Below, find the line containing "Cómo elegir el" and the line containing "Sains (11, 199)"; reproduce exactly those two and every line between them, omitting pictures.

[Stored data]
____

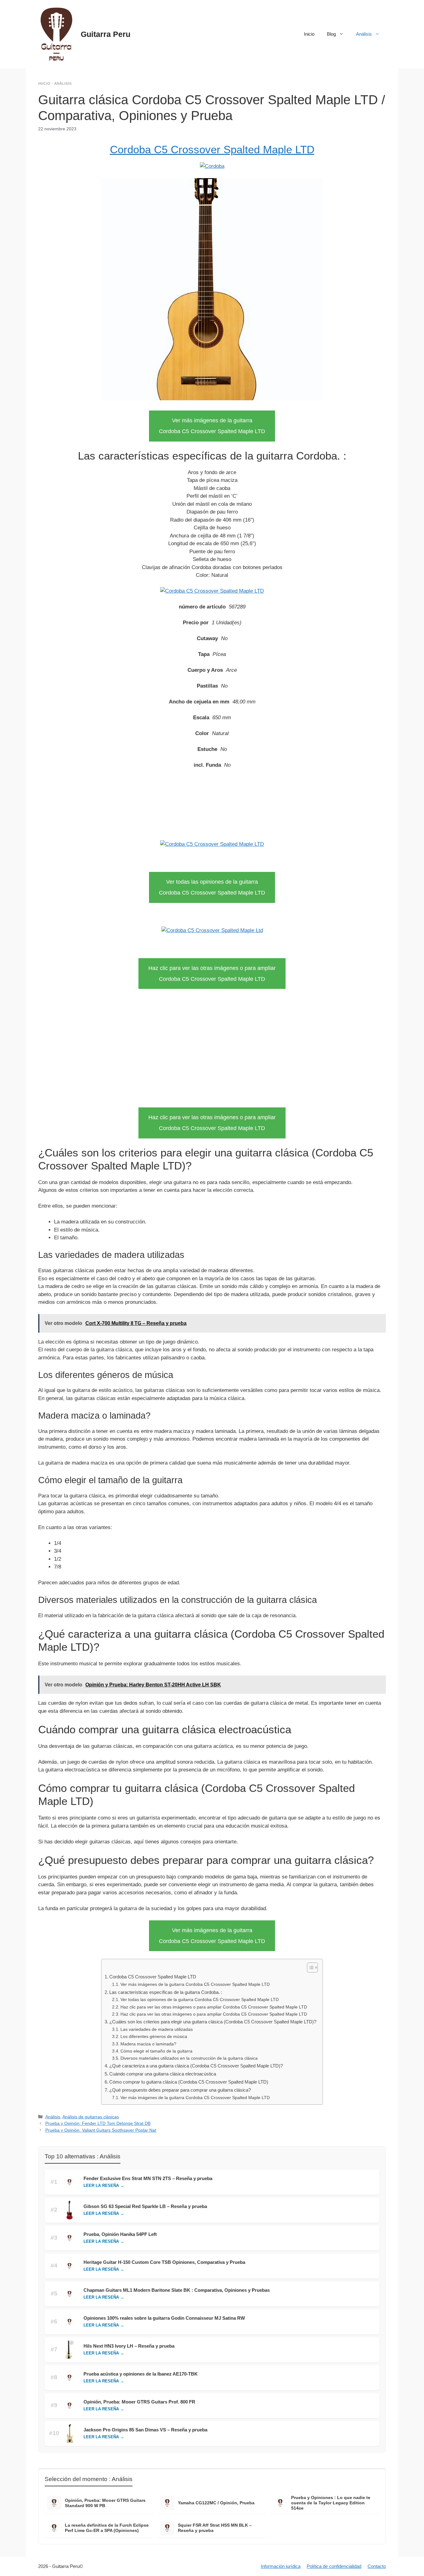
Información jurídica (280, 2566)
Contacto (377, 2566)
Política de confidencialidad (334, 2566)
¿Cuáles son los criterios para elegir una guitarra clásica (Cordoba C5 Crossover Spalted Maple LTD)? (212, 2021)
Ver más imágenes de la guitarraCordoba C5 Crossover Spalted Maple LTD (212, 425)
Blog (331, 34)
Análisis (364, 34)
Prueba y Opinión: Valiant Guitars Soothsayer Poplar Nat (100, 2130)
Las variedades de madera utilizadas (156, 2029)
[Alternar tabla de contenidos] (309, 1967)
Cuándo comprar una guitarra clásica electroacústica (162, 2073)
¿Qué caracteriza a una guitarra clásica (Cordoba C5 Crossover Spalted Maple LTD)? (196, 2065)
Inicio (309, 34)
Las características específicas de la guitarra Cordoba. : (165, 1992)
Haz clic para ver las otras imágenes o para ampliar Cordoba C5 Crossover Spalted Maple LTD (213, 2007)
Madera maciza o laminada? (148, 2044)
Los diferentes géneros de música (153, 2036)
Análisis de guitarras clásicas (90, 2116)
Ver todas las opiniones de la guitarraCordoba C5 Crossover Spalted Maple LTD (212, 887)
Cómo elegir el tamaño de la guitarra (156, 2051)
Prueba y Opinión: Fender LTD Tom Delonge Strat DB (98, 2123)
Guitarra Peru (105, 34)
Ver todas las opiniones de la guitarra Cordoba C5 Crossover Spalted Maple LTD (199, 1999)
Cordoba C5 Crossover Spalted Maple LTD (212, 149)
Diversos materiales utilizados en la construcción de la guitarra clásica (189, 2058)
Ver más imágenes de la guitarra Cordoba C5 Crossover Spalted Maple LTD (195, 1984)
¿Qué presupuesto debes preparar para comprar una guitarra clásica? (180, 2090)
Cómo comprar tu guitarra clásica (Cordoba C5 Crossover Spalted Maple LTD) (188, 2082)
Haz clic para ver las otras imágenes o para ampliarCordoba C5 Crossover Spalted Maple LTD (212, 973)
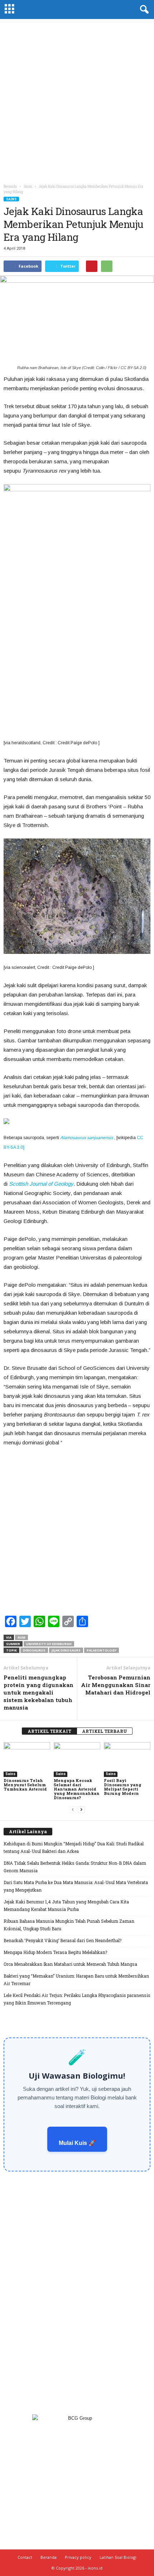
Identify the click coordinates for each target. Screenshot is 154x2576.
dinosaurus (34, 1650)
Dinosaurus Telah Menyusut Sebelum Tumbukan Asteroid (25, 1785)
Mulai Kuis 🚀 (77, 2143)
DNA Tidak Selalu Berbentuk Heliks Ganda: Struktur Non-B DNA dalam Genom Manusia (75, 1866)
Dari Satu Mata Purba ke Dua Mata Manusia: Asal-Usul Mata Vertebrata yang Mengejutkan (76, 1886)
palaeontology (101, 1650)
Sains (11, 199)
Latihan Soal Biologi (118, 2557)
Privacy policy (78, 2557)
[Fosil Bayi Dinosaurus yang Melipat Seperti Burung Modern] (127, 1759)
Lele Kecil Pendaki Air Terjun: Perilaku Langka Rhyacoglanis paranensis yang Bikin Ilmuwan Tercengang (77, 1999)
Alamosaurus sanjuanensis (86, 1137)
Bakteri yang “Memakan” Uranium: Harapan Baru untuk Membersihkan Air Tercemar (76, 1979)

____

- **Answer to this task**
Cómo elegir el tamaño de la guitarra (156, 2051)
Prueba y Opinión: Fender LTD Tom Delonge Strat DB (98, 2123)
Guitarra Peru (105, 34)
Ver todas las opiniones de la guitarra Cordoba C5 Crossover Spalted Maple LTD (199, 1999)
Cordoba C5 Crossover Spalted Maple LTD (212, 149)
Diversos materiales utilizados en la construcción de la guitarra clásica (189, 2058)
Ver más imágenes de la guitarra Cordoba C5 Crossover Spalted Maple LTD (195, 1984)
¿Qué presupuesto debes preparar para comprar una guitarra clásica? (180, 2090)
Cómo comprar tu guitarra clásica (Cordoba C5 Crossover Spalted Maple LTD) (188, 2082)
Haz clic para ver las otras imágenes o para ampliarCordoba C5 Crossover Spalted Maple LTD (212, 973)
Identify the click coordinates for each target. Screenshot is 154x2576.
dinosaurus (34, 1650)
Dinosaurus Telah Menyusut Sebelum Tumbukan Asteroid (25, 1785)
Mulai Kuis 🚀 (77, 2143)
DNA Tidak Selalu Berbentuk Heliks Ganda: Struktur Non-B DNA dalam Genom Manusia (75, 1866)
Dari Satu Mata Purba ke Dua Mata Manusia: Asal-Usul Mata Vertebrata yang Mengejutkan (76, 1886)
palaeontology (101, 1650)
Sains (11, 199)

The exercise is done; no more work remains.